Kernel-penalized regression

How to install?

  • This R package implements estimation and inference methods for kernel-penalized regression models, designed for two-way structured high dimensional data. Here two-way structured data refers to data with auxiliary row and column structures.
  • The developmental version of this package is available on GitHub. A vignette on how to use the package is also avaialble here.
  • Credit to Yue Wang and Parker Knight.

Why should someone use KPR?

  • KPR provides estimation and inference for two-way structured high-dimensional data, such as microbiome data. Structures among microbiome samples are often available in the form of non-Euclidean distances, including the popular UniFrac distances. Structures among microbial taxa are often available via the phylogenetic tree.
  • KPR results can be visualized using biplots, similar to how principal component analysis results are presented. Biplots for two-way structured data were studied in details here.

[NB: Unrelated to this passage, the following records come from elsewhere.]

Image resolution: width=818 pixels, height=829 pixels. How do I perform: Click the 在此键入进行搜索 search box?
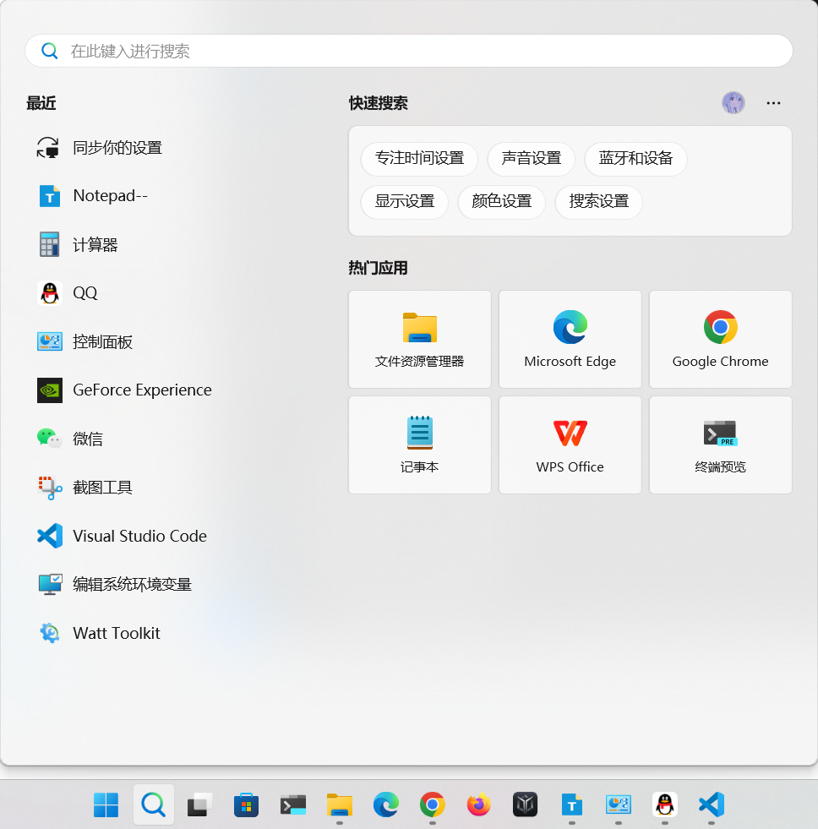pos(408,51)
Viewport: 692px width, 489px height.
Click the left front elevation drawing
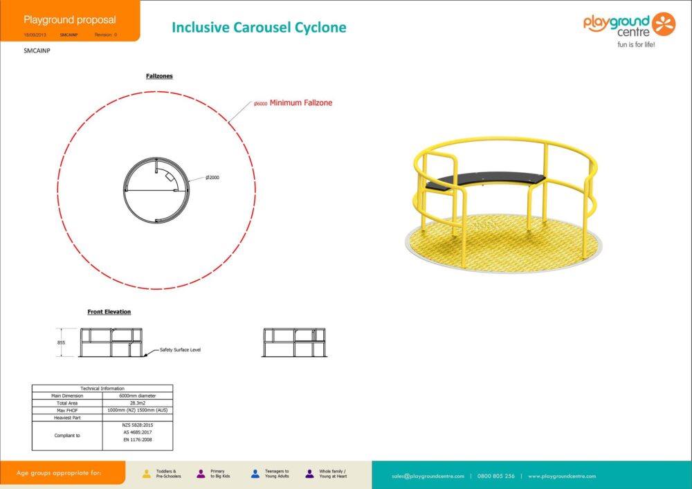pyautogui.click(x=111, y=343)
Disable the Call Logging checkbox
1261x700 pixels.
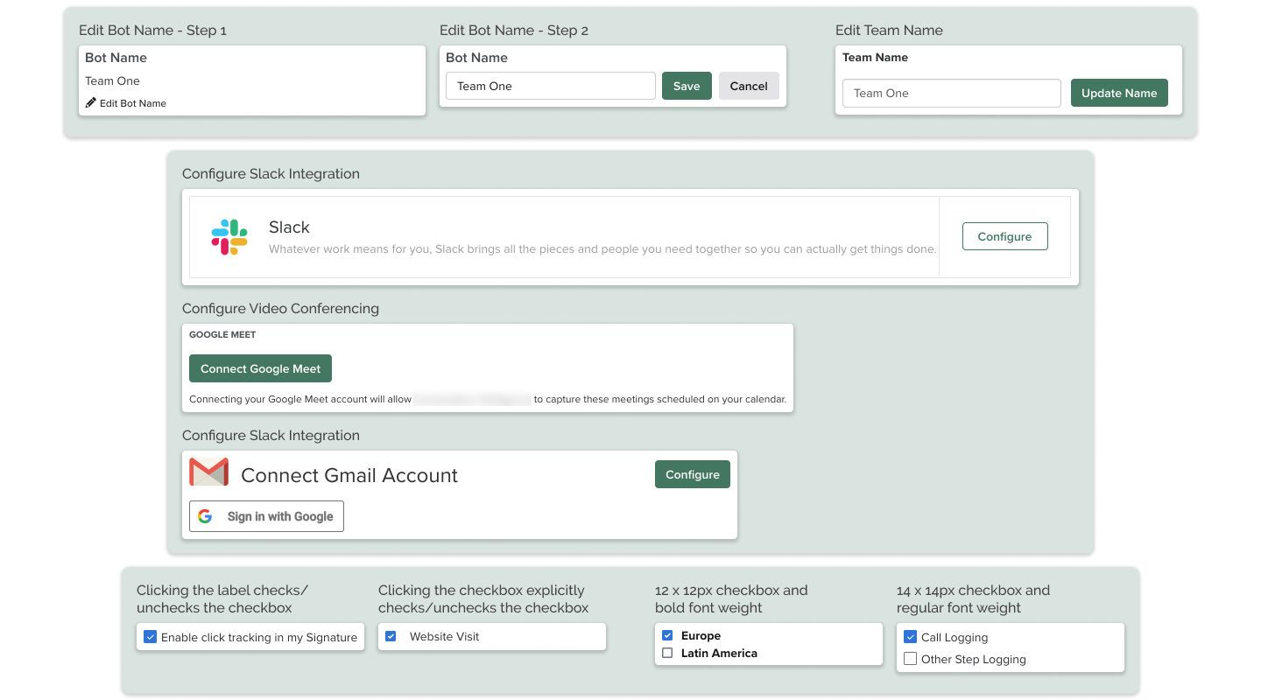[910, 637]
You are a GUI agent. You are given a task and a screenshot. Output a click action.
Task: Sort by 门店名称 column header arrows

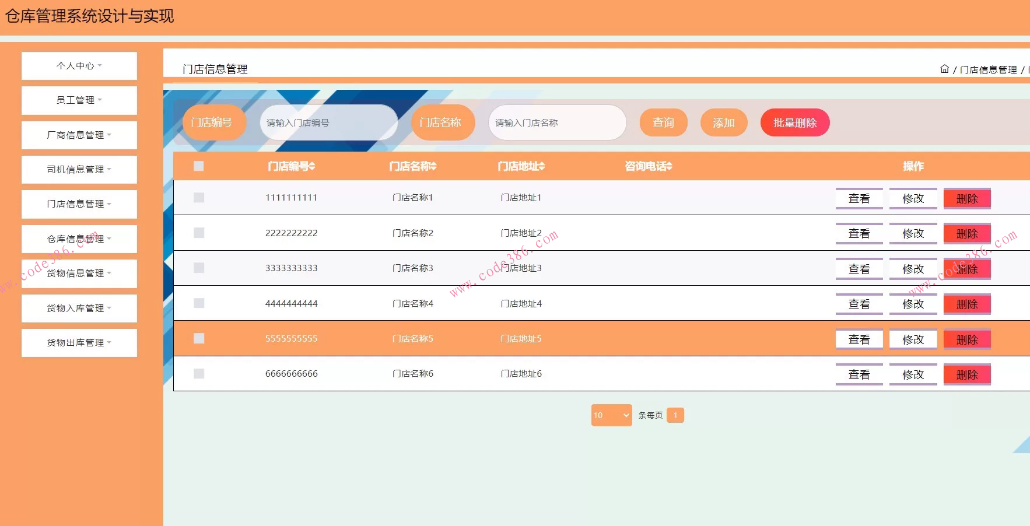(x=433, y=167)

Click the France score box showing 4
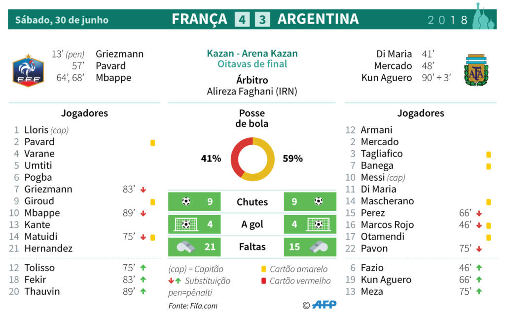[x=242, y=20]
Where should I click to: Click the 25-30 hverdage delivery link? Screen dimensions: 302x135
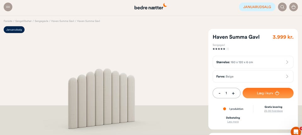tap(273, 111)
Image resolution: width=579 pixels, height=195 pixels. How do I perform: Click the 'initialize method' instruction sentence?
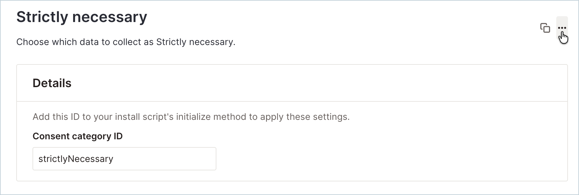[x=191, y=117]
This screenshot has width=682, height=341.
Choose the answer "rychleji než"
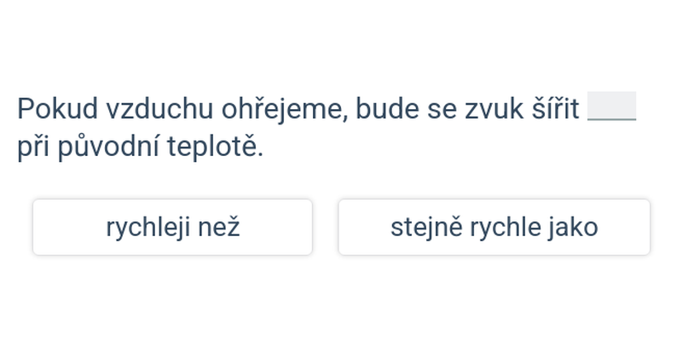[172, 227]
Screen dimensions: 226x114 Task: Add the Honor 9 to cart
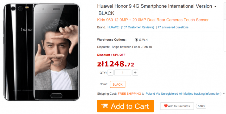pyautogui.click(x=125, y=106)
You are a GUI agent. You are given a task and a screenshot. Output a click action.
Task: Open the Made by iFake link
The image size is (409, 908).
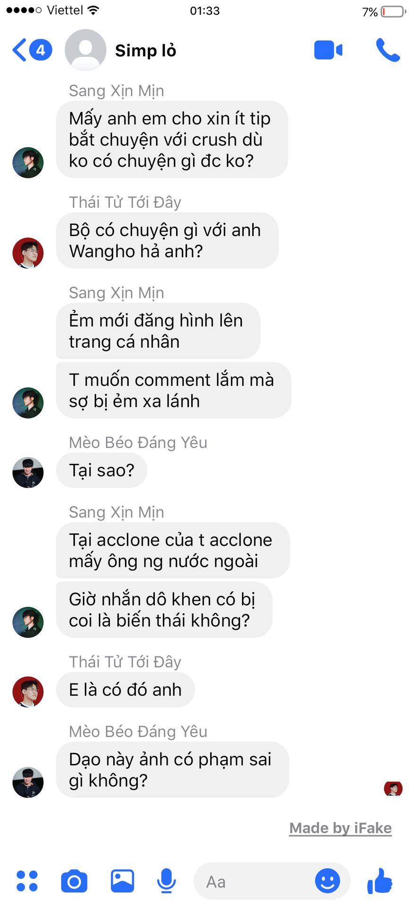coord(340,828)
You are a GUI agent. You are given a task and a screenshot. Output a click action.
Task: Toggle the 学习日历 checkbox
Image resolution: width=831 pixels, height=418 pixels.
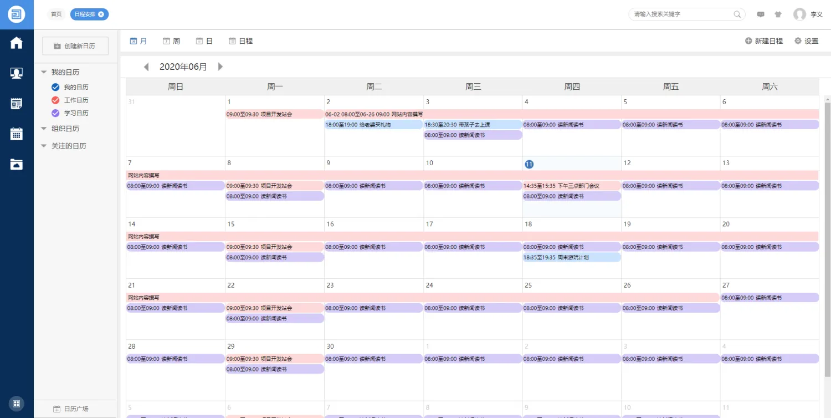[55, 113]
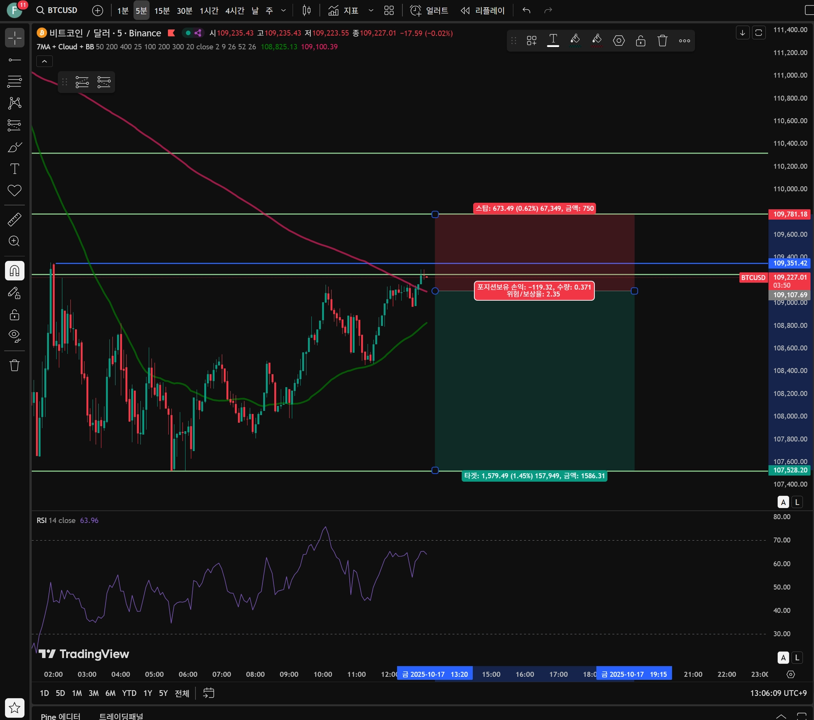
Task: Toggle magnet mode on left sidebar
Action: (x=14, y=271)
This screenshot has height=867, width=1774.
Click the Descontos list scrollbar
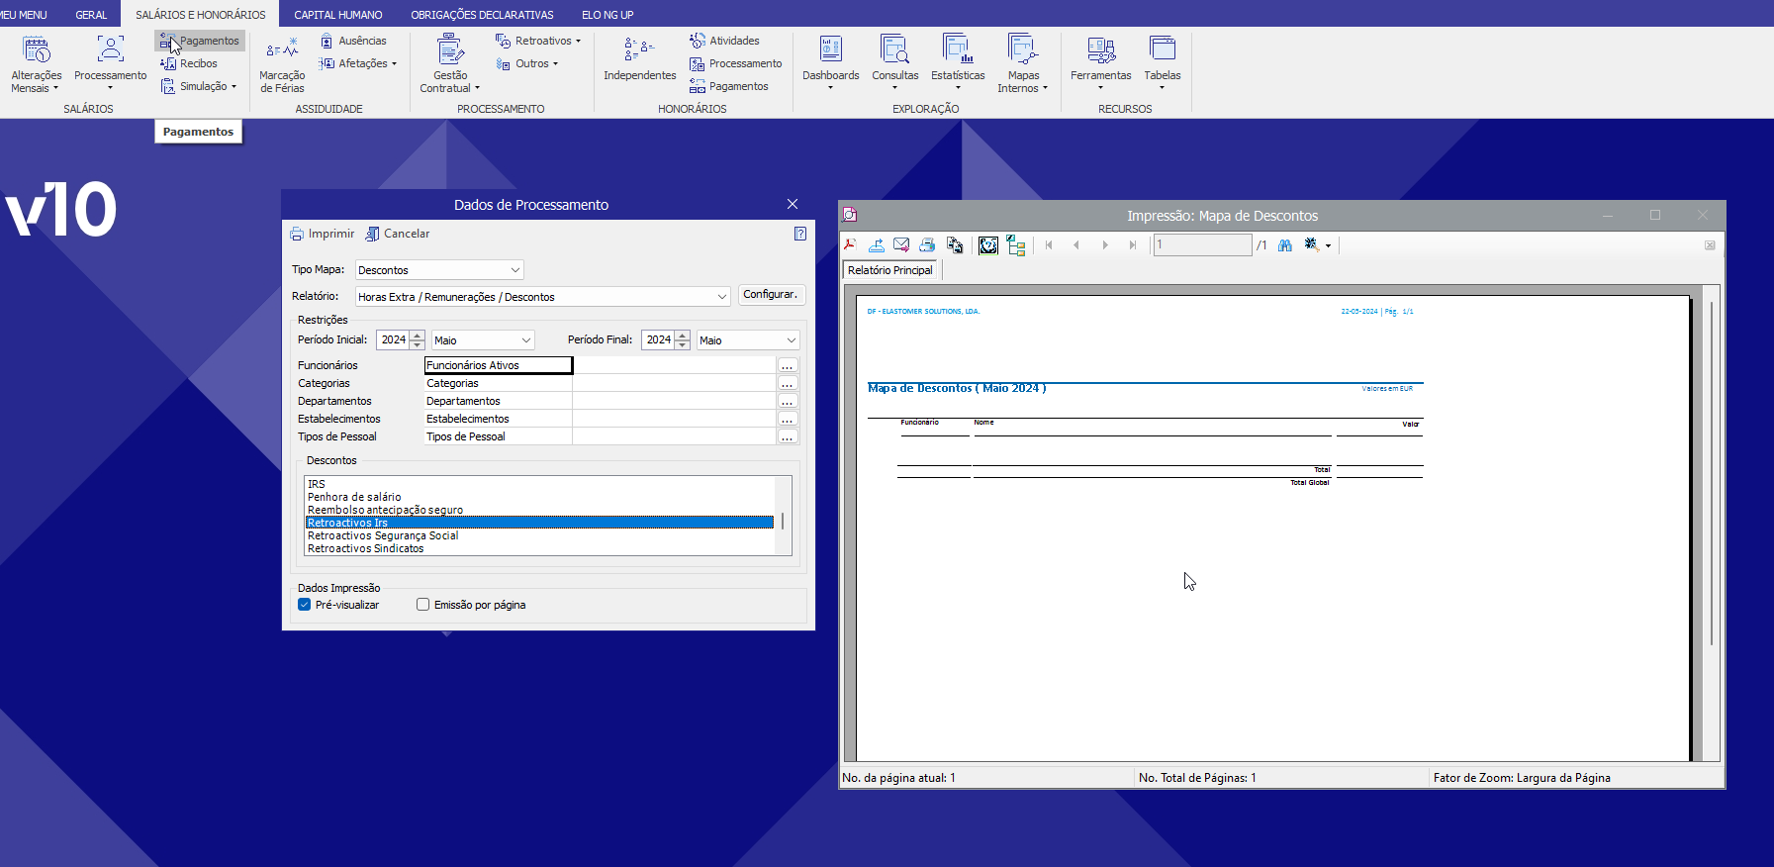coord(783,520)
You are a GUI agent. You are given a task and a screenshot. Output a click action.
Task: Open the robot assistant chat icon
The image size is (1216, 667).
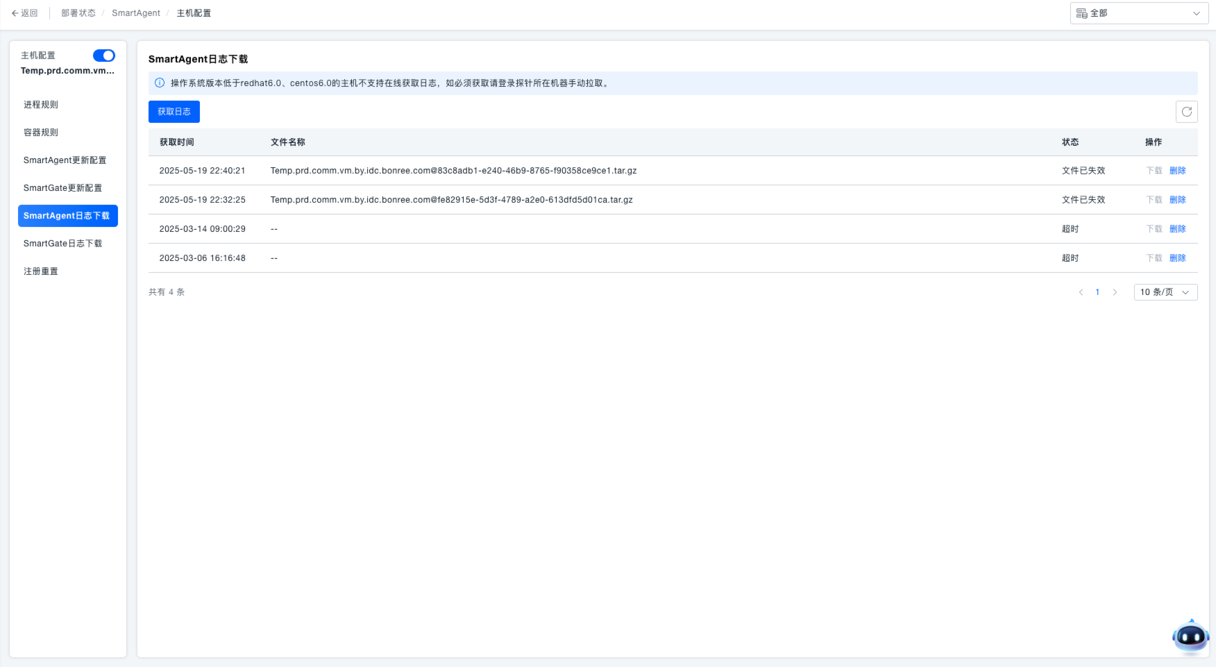pos(1190,636)
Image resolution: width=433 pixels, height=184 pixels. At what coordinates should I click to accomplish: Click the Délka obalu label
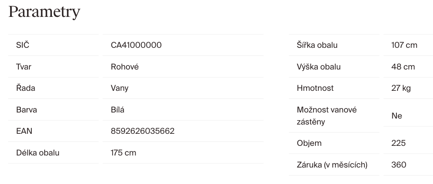click(38, 153)
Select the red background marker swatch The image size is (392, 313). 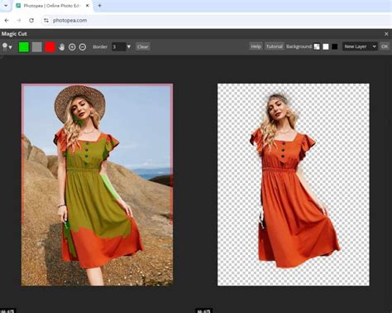coord(50,47)
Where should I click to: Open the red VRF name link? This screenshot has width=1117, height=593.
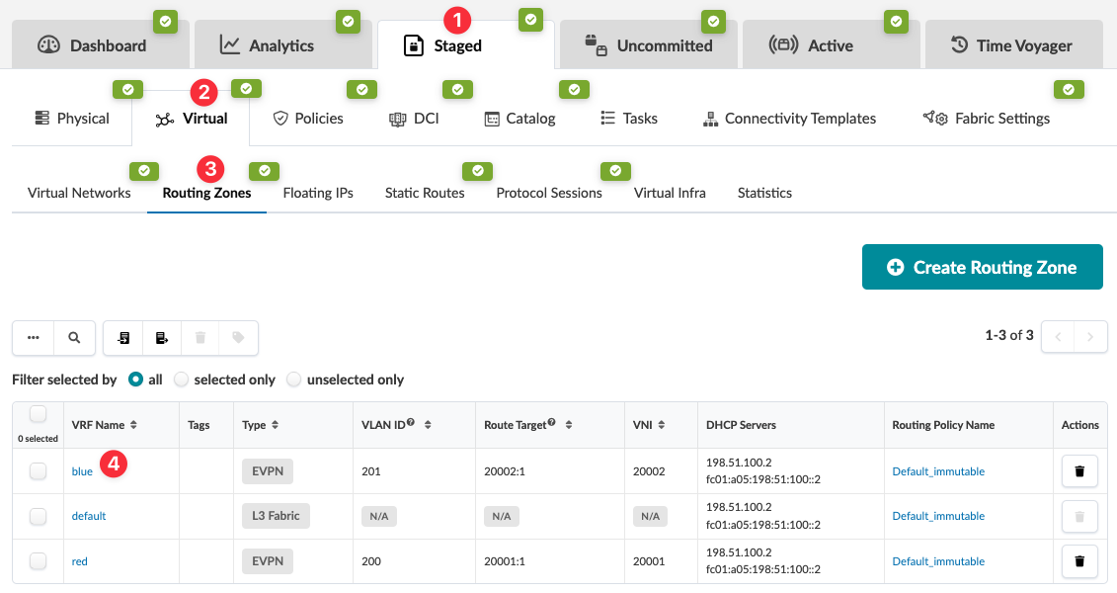79,561
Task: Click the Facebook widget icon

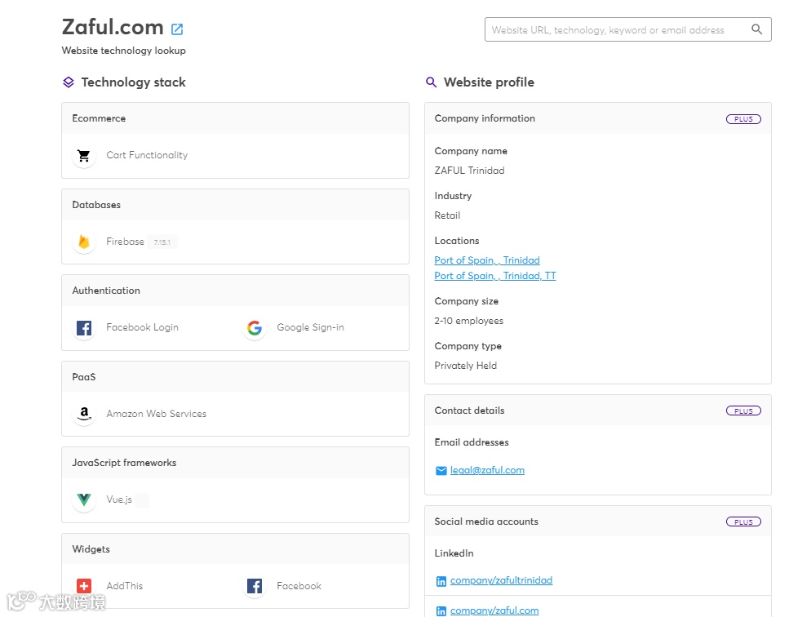Action: click(255, 586)
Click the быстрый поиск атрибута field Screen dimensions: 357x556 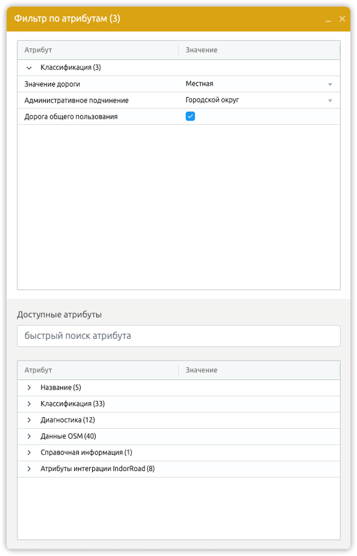(x=178, y=336)
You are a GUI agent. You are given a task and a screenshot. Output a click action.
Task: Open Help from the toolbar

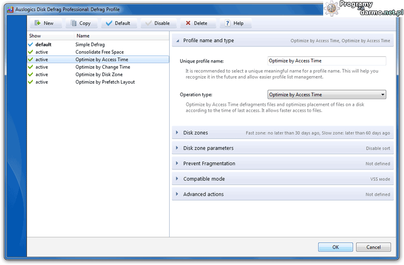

How does it compare to other methods?

  • KPR relies on the idea of generalized matrix decomposition to estimate the association between structured high-dimensional predictors and a continuous outcome. It is the first to allow for correlated samples while existing methods assume independent samples.
  • KPR provides statistical inference for the association between each predictor and the outcome, using recent de-biasing based inference procedures.
  • KPR does not assume sparsity of the association between high-dimensional predictors and the outcome. Instead, the auxiliary structures on variable similarities inform how the predictors are associated with the outcome.
  • In Ecology, the principal coordinate analysis (PCoA) is often used for exploratory analysis. However, the PCoA plot does not reveal which taxa are related to the observed sample clustering because the configuration of samples is not based on a coordinate system in which both the samples and variables can be represented. In contrast, the KPR biplot displays both the samples and taxa with respect to the same coordinate system, which further allows the configuration of future samples.